O slogan do carro era “O carro que não muda porque é sempre novo”. Segundo contou uma vez o próprio Eligio, o uso de carroceria de compósito de fibra de vidro criava algum receio quanto à sua resistência. Numa concessionária da marca na cidade de Pergamino, um vendedor, cansado de explicar as vantagens do material para um potencial cliente, teria sacado um revólver calibre .22 e atirado na carroceria. As balas teriam ricocheteado, sem provocar nenhum dano ao carro. Como dizem os italianos, “se não é verdade, está bem contado”.

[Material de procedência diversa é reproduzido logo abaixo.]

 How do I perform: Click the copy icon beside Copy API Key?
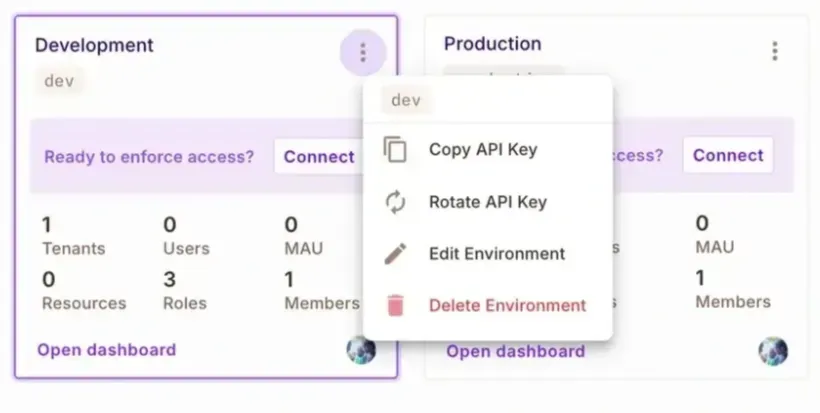pos(396,150)
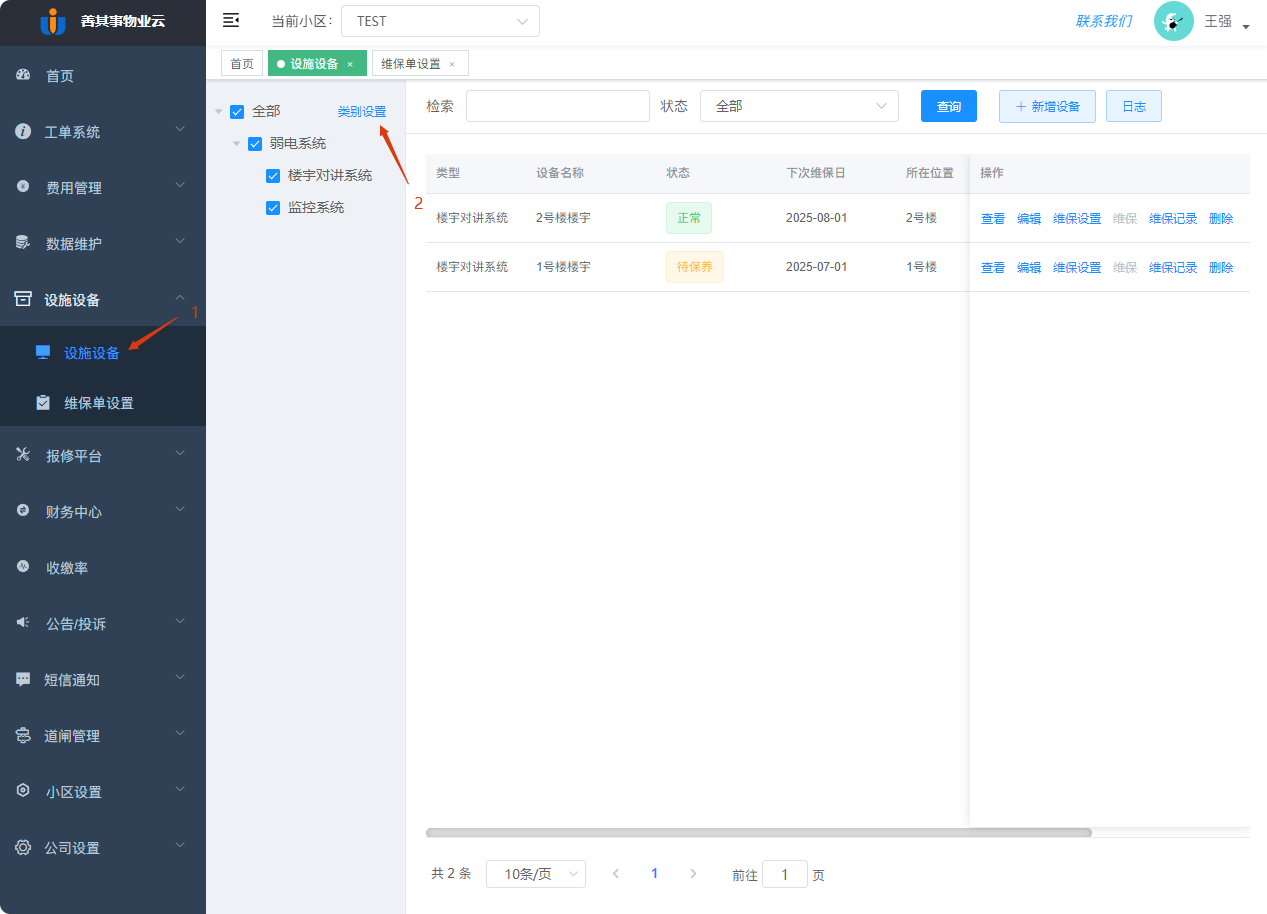
Task: Click the user avatar next to 王强
Action: [1172, 21]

A previsão era produzir 200 anos em 1960, com o aval da própria Porsche que havia destinado um lote inicial de motores e até mesmo chegou a mandar um representante para o lançamento, em setembro de 1960. Mesmo com todo esse apoio, a ITA só produziu 200 unidades do Zunder 1500 e algumas poucas de uma versão cupê derivada do sedã. Mas essas vendas não foram suficientes para que os Bongiovanni continuassem importando os motores necessários, as dívidas começaram a se acumular e em 1962 a empresa entrou em concordata e em 1963 fechou.
Mudando de assunto: tenho acompanhado os lançamentos dos carros de Fórmula 1 de 2022. Confesso que não sei como será o desempenho deles, mas no quesito design já são todos campeões. E adorei voltar a ver a Mercedes com as flechas de prata.